Sono le 21 e 10 e il teatro Bellini di Napoli è pieno di gente che aspetta l’inizio di “Mummenschanz”. In sala il pubblico non riesce a stare zitto: tutti hanno qualcosa da dire sullo spettacolo, anche se nessuno dei chiacchieroni lo ha mai visto. Mormorii d’eccitazione, risatine e soprattutto parole, parole e ancora parole riempiono la sala. Poi, quasi all’improvviso, le luci si spengono e davanti al sipario una mano gigante saluta gli spettatori ammutoliti. Ed è così che inizia la magia!
Sul palco si susseguono una serie di sketch fatti di silenzio e ombre, di forme che cambiano e di corpi che si evolvono. Bocche, nasi, occhi, volti, maschere multiformi, tubi … ognuno con la sua storia, ognuno con la sua voglia di comunicare.
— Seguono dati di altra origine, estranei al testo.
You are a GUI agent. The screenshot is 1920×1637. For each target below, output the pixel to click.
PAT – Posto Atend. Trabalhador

A parlare al cuore della gente sono i famosi “oggetti desueti”. I musicisti del silenzio, infatti, hanno deciso di accogliere e riciclare ciò che solitamente tutti noi rifiutiamo. Ed ecco che in due ore di spettacolo si ha modo di ammirare un vero e proprio “ripostiglio del ciarpame” composto da migliaia di oggetti che solitamente buttiamo e che, improvvisamente, risultano eterni e indispensabili.
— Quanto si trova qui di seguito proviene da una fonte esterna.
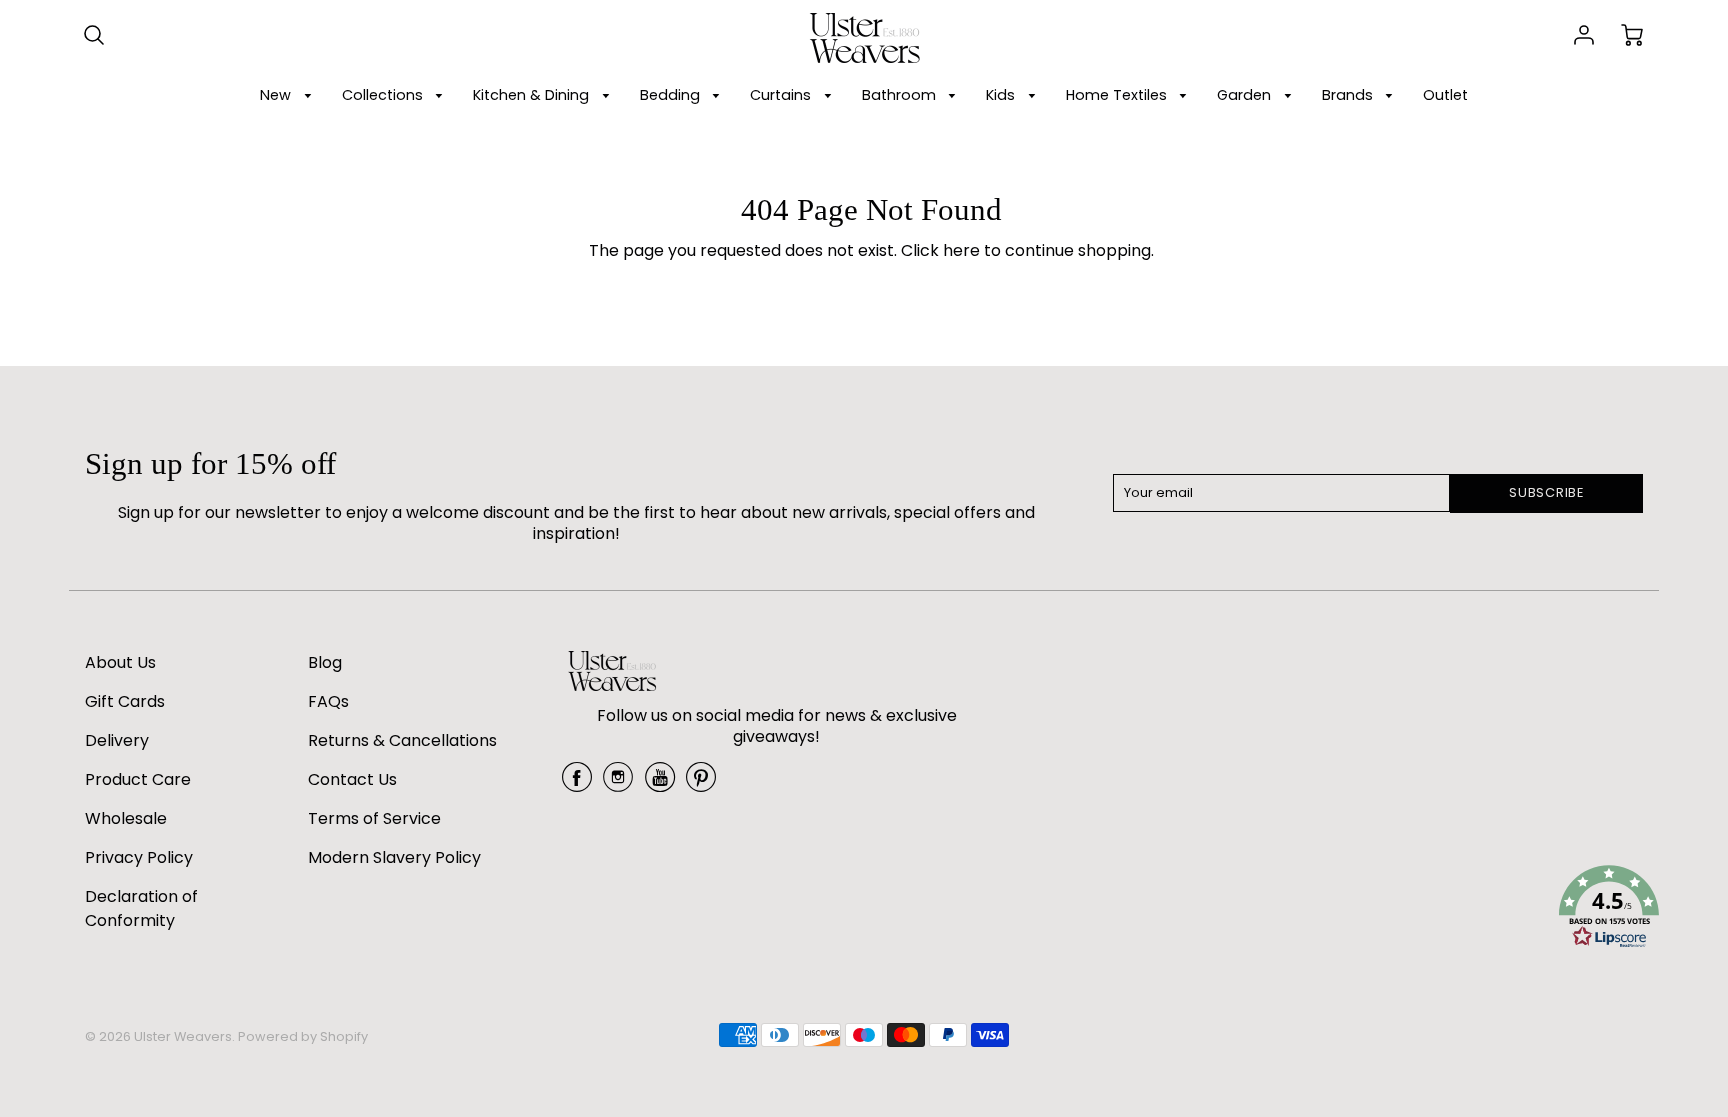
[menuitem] (289, 95)
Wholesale (126, 818)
Descrivere la bellezza di un semplice foglio di carta che parla, o di un tubo che cerca disperatamente di attirare la vostra attenzione e farvi giocare a palla con lui, non è una cosa semplice. La verità è che “Mummenschanz” è uno spettacolo da vedere, o meglio da sentire. Sentire come sentimento, sentire come percezione.
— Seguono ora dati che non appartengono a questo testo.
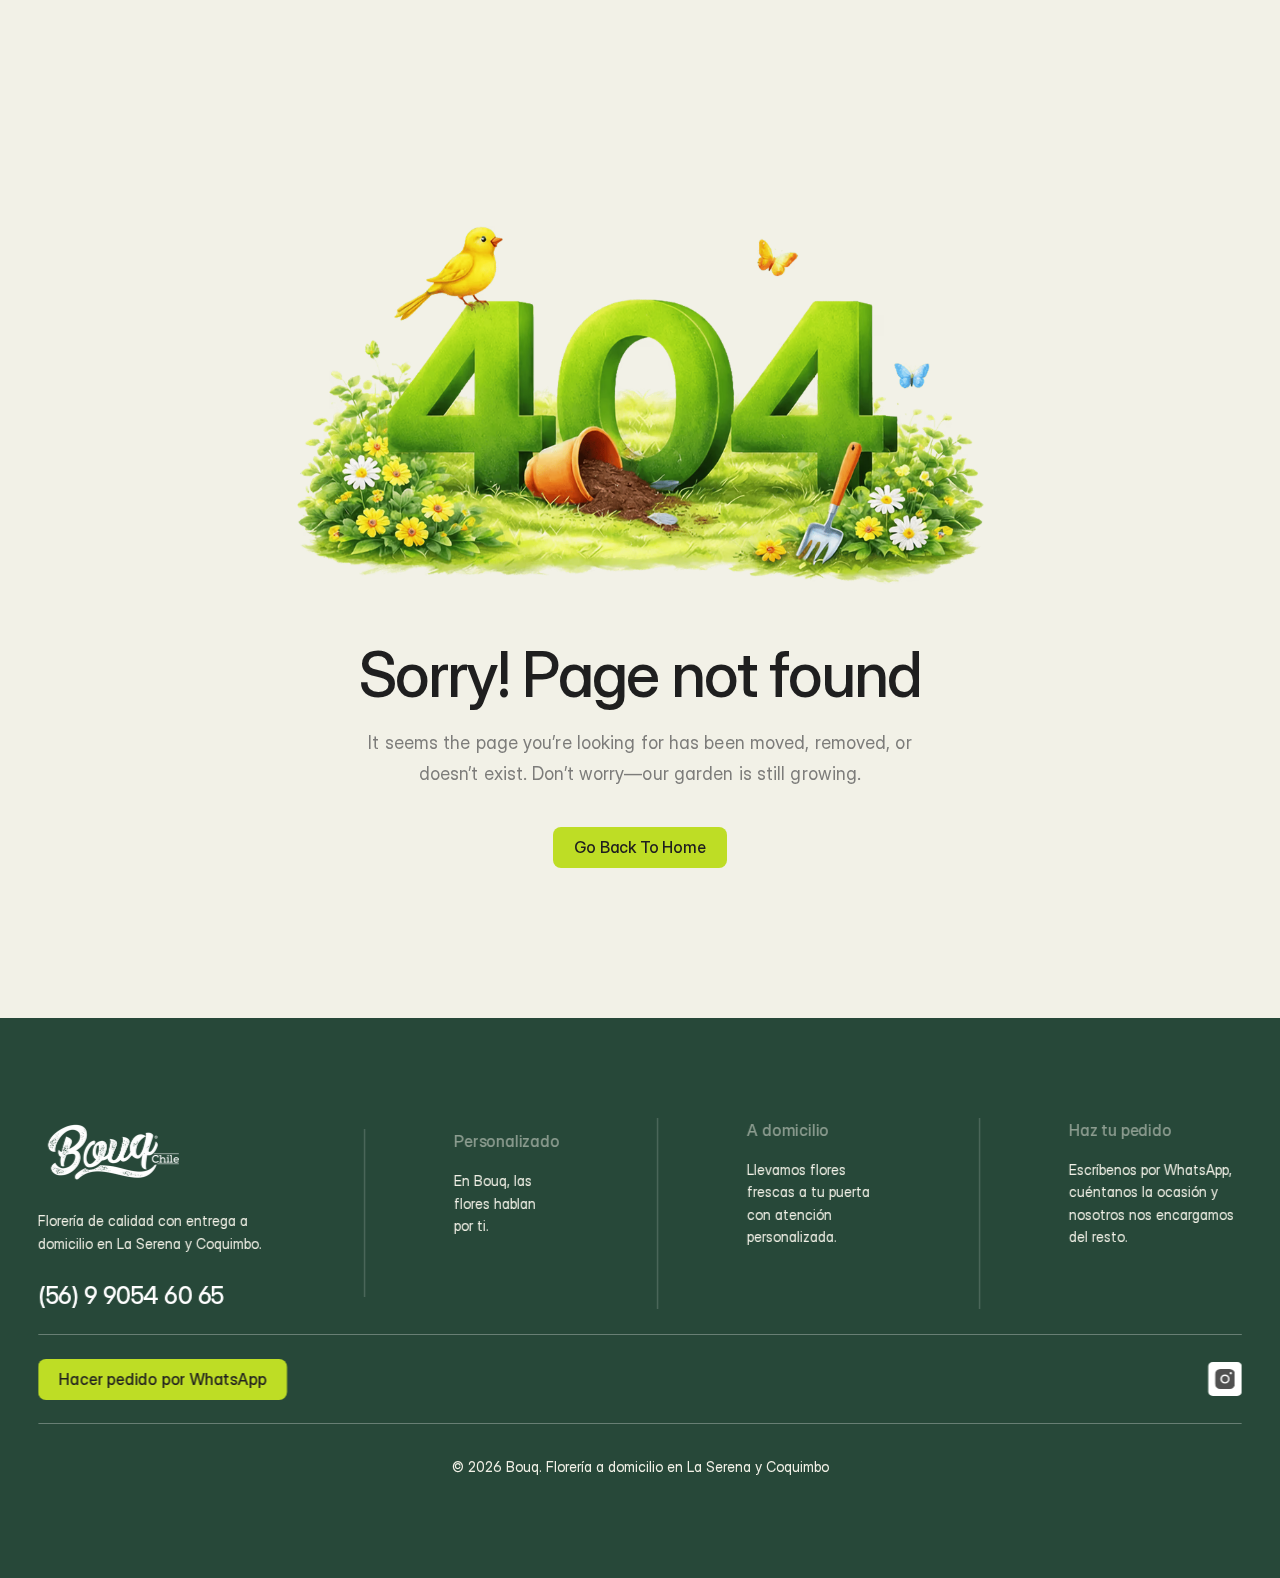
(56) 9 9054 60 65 (131, 1295)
Ogni oggetto fa rumore con la sua semplice presenza e due occhi non sono sufficienti a contenere tanta meraviglia. Floriana Frassetto, cofondatrice della compagnia teatrale, mi aveva detto che in questo spettacolo ognuno ci vede quello che vuole. Io sono convinta che tutti abbiamo visto la stessa cosa, ciò che è cambiato è stata la nostra intensità emotiva. Abbiamo ascoltato le forme, sentito la loro crescita e gioito del loro cambiamento. Alla fine di tutto, forse ci è sembrato di tornare al punto di partenza, ma niente era più uguale a prima.
Abbiamo scoperto che si possono raffigurare le lacrime e le chiacchiere e anche le dichiarazioni d’amore con dei semplici rotoli di carta igienica e che i polipi non vivono solo in fondo al mare. Ci siamo riscaldati con un fuoco dalle fiamme fatte di luci e poi, alla fine, sincronizzato il battito del nostro cuore con quello del cuore gigante che sul palco ha augurato a tutti gli spettatori la buona notte.
Quando lo spettacolo silenzioso è finito, nessuno spettatore ha aggiunto parole inutili: ognuno era perso nei labirinti dei suoi pensieri, fatti di zone d’ombra e figure illuminate.
Solo un bambino, nella sua ingenuità e innocenza ha saputo sintetizzare il miracolo visivo a cui tutti noi abbiamo assistito: «Hai visto papà? Proprio come accade nei sogni!»